第18話 凶星

 ミッドナイトは咄嗟に前へ動き、首を半分程切られていたが、半歩後退すると再生していく。

 死にはしないが、勝負は負け。時間稼ぎは成功だろうか。


「……くっ、ころせ!」

「今死んだから、殺しはしない」

「なら、弟子にしてくれ」

「何故?」

「ここは封印されるのだろう? でも中のヒト、カースだったか、住人は生きている。いや、死霊術で復活したような状態ではあるが……」


 光剣を地面に投げ捨てつつ、ミッドナイトは言う。


「仲間を守るには時間がいる。特に異能を使いこなすには……。そこでアンタの弟子となり、人質とか実験体とかになるんだよ」

「カースを亜人として認めさせれば、国としては受け入れる事も可能か」


 亜人を人並みに優遇する国家は、アンデットやスライムにも知能を求める。

 例え道具扱いでも、性格や知性があれば粗雑には扱われない。


 ライトは国ではただの剣豪だが、マリア教では指南役としての肩書きを持つし、教皇からいざと言う時の予備戦力としても、信頼されている。

 今回はそのいざと言う時であり、破魔を無意識に放った状態での戦闘が、このフィールドでは絶対的有利でもあった。

 刀や破魔矢から破魔を引き出す。その破魔の特性を、剣気という剣客が放つ殺気と混ぜて放つ。

 それが出来れば、ゆくゆくは剣気が破魔となって、刀無しでも破魔を纏えるだろう。

 接近戦や刀の間合いが強いと思われがちなライトだが、破魔を引き出せるから、魔法や異能を斬る事が出来るのだ。

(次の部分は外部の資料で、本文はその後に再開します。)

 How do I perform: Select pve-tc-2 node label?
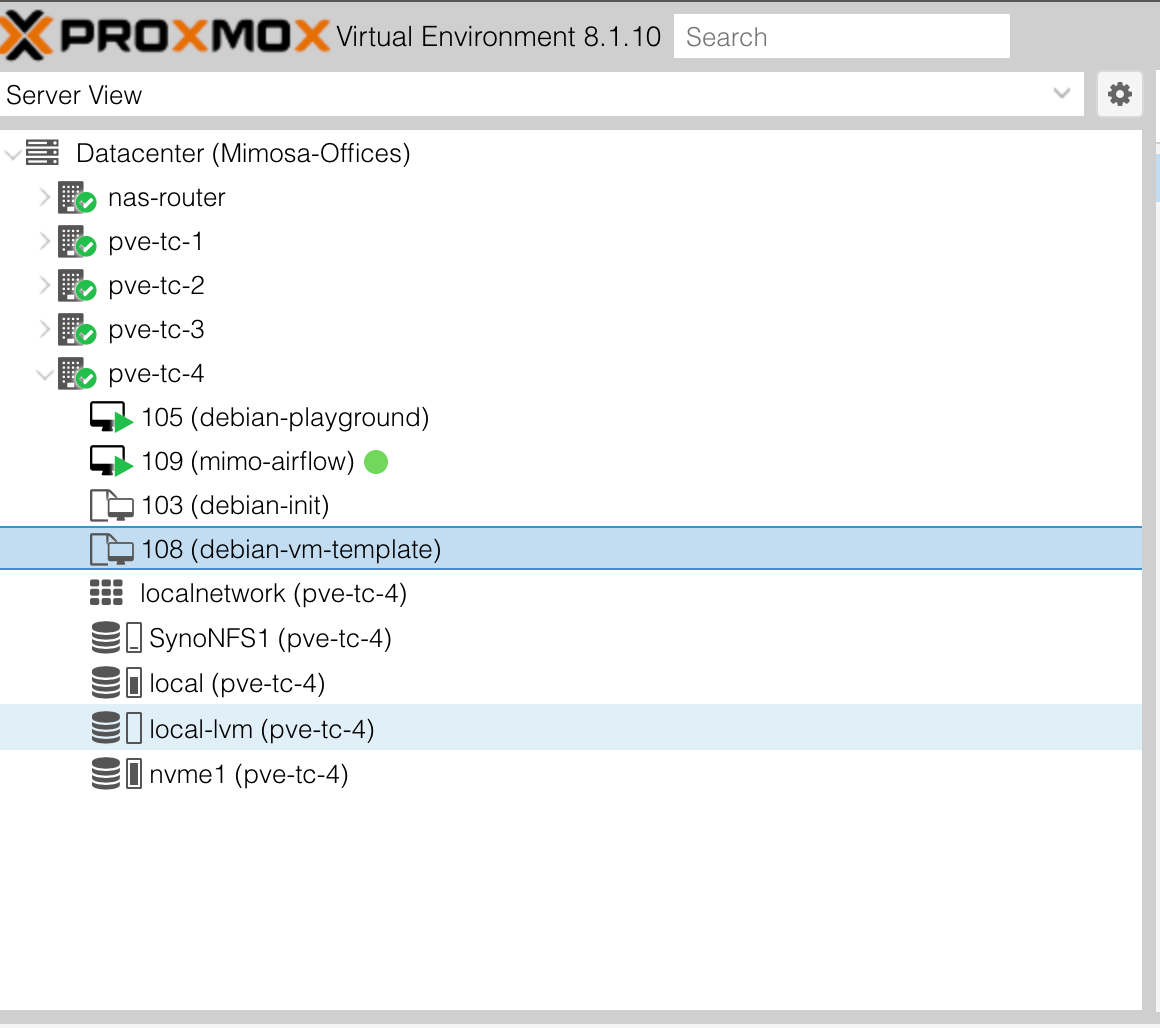[x=156, y=286]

 その剣豪の弟子に、カースであるミッドナイトが加わると、弟子の面倒を見る義務が、師匠であるライトに発生する。

 ミッドナイトを始末しようと敵対するなら、ライトが立ちはだかる。

 たった一人の達人なら、軍隊を差し向ければ無力化出来る。

 現実的な話としては消防車五台、投網、武装した機動隊で合気道の達人一人を制圧可能とされている。

 つまり、野外で水が豊富に使える環境と、設備を動かす人員が必要となるのだ。

 そんな不利な状況と場所に向かう達人がいる筈もないし、屋内に引きこもると、達人を攻撃する正当性が疑われるだけ。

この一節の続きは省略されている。